Part 2: Derivatives and Backpropagation — Making the Graph Learn

Part 2 of 3 in a code-first walkthrough of micrograd, based on Andrej Karpathy’s The spelled-out intro to neural networks and backpropagation.


In Part 1, we built a Value class that wraps floats and tracks how they were produced - a computation graph. But the graph alone doesn’t help us train anything. We need to know: if I nudge this input, how does the output change?

That question is answered by derivatives. This post adds gradient tracking and automatic backpropagation to the Value class.


2.1 What Is a Derivative?

Concept: A derivative measures how sensitive a function’s output is to a small change in one of its inputs.

The numerical approximation:

df/dx ≈ (f(x + h) - f(x)) / h, where h is very small (e.g., 0.0001)

When a function has multiple inputs, we can measure sensitivity to each one separately by nudging that input while holding the others fixed.

Take the function:

f = a * b + c

with a = 2, b = -3, and c = 10. The current value of f is 2*(-3) + 10 = 4.

Nudging each input by 0.0001:

df/da ≈ ((2.0001 * -3 + 10) - (2 * -3 + 10)) / 0.0001 = -3.0

df/db ≈ ((2 * -2.9999 + 10) - (2 * -3 + 10)) / 0.0001 = 2.0

df/dc ≈ ((2 * -3 + 10.0001) - (2 * -3 + 10)) / 0.0001 = 1.0

What these numbers mean

df/da = -3 means nudging “a” up by a tiny amount makes f go down by about 3 times that amount.

df/db = 2 means nudging “b” up makes f go up by about twice that amount.

df/dc = 1 means f tracks “c” one-for-one: bump “c” up by a little, f goes up by the same little.

h = 0.0001

# derivative of f with respect to a
a = 2.0; b = -3.0; c = 10.0
f1 = a * b + c  # 4.0

a = 2.0 + h
f2 = a * b + c

print(f"df/da = {(f2 - f1) / h:.4f}")  # ≈ -3.0

2.2 The Chain Rule (Intuition)

Concept: If a variable “z” depends on variable “y”, and “y” depends on variable “x”, then:

dz/dx = dz/dy * dy/dx

If we take the below example:

z = 2y
y = 3x
dz/dx = dz/dy * dy/dx
dz/dx = 2 * 3 = 6

Analogy

If there is a bike that is moving twice the speed of a person and a car that is moving thrice the speed of the bike then the car is moving at 6 times the speed of the person. alt text

The above example is the essence of chain rule where we try to find out the answer that “How does my output change with respect to my input”? To figure out the relation between the speed of the person with respect to car we had to find all the intermediary relations and then multiply them to get our answer.

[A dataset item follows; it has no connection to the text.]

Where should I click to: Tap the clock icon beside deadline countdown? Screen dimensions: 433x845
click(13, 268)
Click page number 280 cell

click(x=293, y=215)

In a neural network there could be millions of these inputs/paramters therefore we would build methods in our value class that would assist us in finding local gradients


2.3 Storing Gradients

Concept: We now introduce a grad field on each Value. It will store the gradient of the final output with respect to that value — written as dL/d(self.data), where L is the loss (or whatever output we call .backward() on). We initialise it to 0.0, meaning “no gradient has been computed yet.”

Diff:


  class Value:
      def __init__(self, data, _children=(), _op=''):
          self.data = data
+         self.grad = 0.0
+         self._backward = lambda: None
          self._prev = set(_children)
          self._op = _op

Walkthrough:

self.grad = 0.0 is a single line, but it carries a lot of meaning:

  • What it stores. After backpropagation runs, v.grad will hold dL/dv — how much the final output changes for a tiny increase in v. This is the number we computed manually in section 2.1 using the numerical approximation.

  • Why 0.0 as the default. Before backpropagation runs, no gradient has been computed. Zero is the neutral starting value — it means “this value currently has no known effect on the output.”

  • Why this field matters for training. For leaf nodes — the weights and biases of a neural network — grad is ultimately what we care about. Once backpropagation has run, each weight’s .grad tells us the direction to nudge it to reduce the loss. That is the whole point of backpropagation.

We also set self._backward = lambda: None — a placeholder backward pass that does nothing. Each operation we implement next (__add__, __mul__, __pow__) will replace this with its own _backward function that knows how to push gradients to its inputs. Values that aren’t produced by an operation keep this default — we’ll see why that matters in section 2.7.


2.4 Backpropagation Through Addition

Concept:

When we compute L = a + b, we want to know: if the output L has some incoming gradient G, how much of that gradient flows back to a and b?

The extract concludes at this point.